Story by Sarah Jones
Photos by Lauren Sabol

Suzanne Sullivan treks across campus to her bright blue Saturn Viu parked in the C-lot.
"Being a commuter sucks," she exclaims.
But Sullivan is grateful to have such an inconvenience. Two years ago, she was unable to get anywhere.
After enduring four surgeries in five years to help her cope with an uncorrectable spine defect, Sullivan has enrolled in Kent State to get a degree that will allow her to help educate others suffering from similar disabilities.
Sarah Hallasky, a sophomore intergrated health studies major, was the first person Sullivan met at the university.
"She's like sparklers on the Fourth of July," Hallsky says. "Except she never goes out."
By the second day of classes, the two had plans to take yoga at the rec center, Hallsky says. That was when Sullivan explained the exercise had more to do with staying mobile than staying thin.
"I wasn't shocked or felt sorry for her," Hallsky says. "She doesn't feel that way about herself. When she told me, it wasn't like a sob story. It was an anatomy lesson."
The First Break
Sullivan was born with congenital defects, but she seemed to overcome them in her childhood, devoting herself to ballet.
Then, at 14, an accident in dance class lead to the discovery of fractures in her spine. Sullivan was diagnosed with Fixed Sagittal Imbalance, a painful spine disorder that left her unable to stand upright.

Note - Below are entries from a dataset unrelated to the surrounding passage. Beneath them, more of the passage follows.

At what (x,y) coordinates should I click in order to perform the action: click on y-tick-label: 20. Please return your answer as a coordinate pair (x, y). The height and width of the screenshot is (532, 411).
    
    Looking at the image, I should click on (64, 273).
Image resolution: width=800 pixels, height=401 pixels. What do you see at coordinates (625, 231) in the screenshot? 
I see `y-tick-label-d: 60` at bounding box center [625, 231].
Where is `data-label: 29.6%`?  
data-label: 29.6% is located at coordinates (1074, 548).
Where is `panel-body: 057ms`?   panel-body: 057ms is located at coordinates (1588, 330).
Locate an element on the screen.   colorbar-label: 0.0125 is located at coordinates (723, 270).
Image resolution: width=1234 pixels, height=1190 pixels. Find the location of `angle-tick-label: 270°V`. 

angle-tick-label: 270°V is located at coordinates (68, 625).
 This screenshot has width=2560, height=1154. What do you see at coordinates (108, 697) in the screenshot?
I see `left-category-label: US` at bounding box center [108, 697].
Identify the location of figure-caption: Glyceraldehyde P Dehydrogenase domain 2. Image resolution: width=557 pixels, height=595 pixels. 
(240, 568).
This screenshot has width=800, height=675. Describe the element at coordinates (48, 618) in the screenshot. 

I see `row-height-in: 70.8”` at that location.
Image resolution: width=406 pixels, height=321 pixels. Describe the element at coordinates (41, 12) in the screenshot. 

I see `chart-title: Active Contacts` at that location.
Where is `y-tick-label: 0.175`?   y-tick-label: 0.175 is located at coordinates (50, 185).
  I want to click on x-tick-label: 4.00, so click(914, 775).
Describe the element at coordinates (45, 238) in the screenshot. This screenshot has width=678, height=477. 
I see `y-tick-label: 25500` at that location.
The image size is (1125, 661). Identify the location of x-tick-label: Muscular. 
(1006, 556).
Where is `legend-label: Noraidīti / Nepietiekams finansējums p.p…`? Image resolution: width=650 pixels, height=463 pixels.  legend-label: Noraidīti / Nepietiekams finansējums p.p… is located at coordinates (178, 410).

The teenager's torso began to collapse over her hips, until she was forced to prop herself up with crutches.
She had her first spine surgery at 16, causing her to miss most of her junior and senior year of high school.
This was the first time she realized the importance of support, she says.
She was home-schooled by district teachers, who offered extra-credit to classmates who tagged along.
The system also allowed her to attend school when she felt up to it. Though she is grateful for the encouragement from her teachers and friends, there were some students who didn't understand.
"One kid asked me, 'Why do you walk like that?'" she says. "And my friend goes, 'Don't you know? Suzanne is a champion downhill skier.'"
As far as Sullivan knows, the kid still believes it.
"I had the greatest friends," she says.
Sullivan underwent four surgeries between ages 16 and 21 — two in one year — to reconstruct the natural curve of her spine.
Because the condition is rare, only one surgeon in the country performs the operation. And he had never done it on anyone as young as Sullivan.
The procedure seemed to work, then it fell apart in college.
The Second Break
Sullivan felt great when she enrolled as a nursing major in Seton Hall University in South Orange, New Jersey.
Despite her seemingly good health, Sullivan's mother talked her into switching her dorm room from the third floor of Boland Hall to a handicapped accessible room on the first floor.
The hall had experienced so many prank fire alarms that Sullivan's condition exempted her from leaving the building.
A few weeks into the second semester, a fire broke out on the third floor, killing three students. When she heard people screaming, she and her roommate left the building.
Several of her friends were severely burned.
It's amazing that they had the strength to recover," she marvels.
Except for the fire, Sullivan's first two years were pleasant. She was hired as a resident assistant and joined Delta Phi sorority at Seton Hall.
Then, in the fall of her junior year, she fell apart.
In order for her first surgery to work, Sullivan's bones had to fuse with a support rod.
They didn't.
Just like in high school, her spine began to collapse. She was barely able to attend classes, let alone perform hospital clinicals required of her nursing major.
She left on Nov. 21, 2002.
"I was hanging on," she says. "Everybody knoew I couldn't make it, but they knew I had to arrive at that myself."
She flew out to Barnes-Jewish Hospital in St. Louis for another procedure called Pedical Subtraction Osteotomy.
Many people were shocked when she walked again.
It wasn't the deformity that pushed her, Sullivan says, but the limitations she encountered. She says she never saw herself as limited.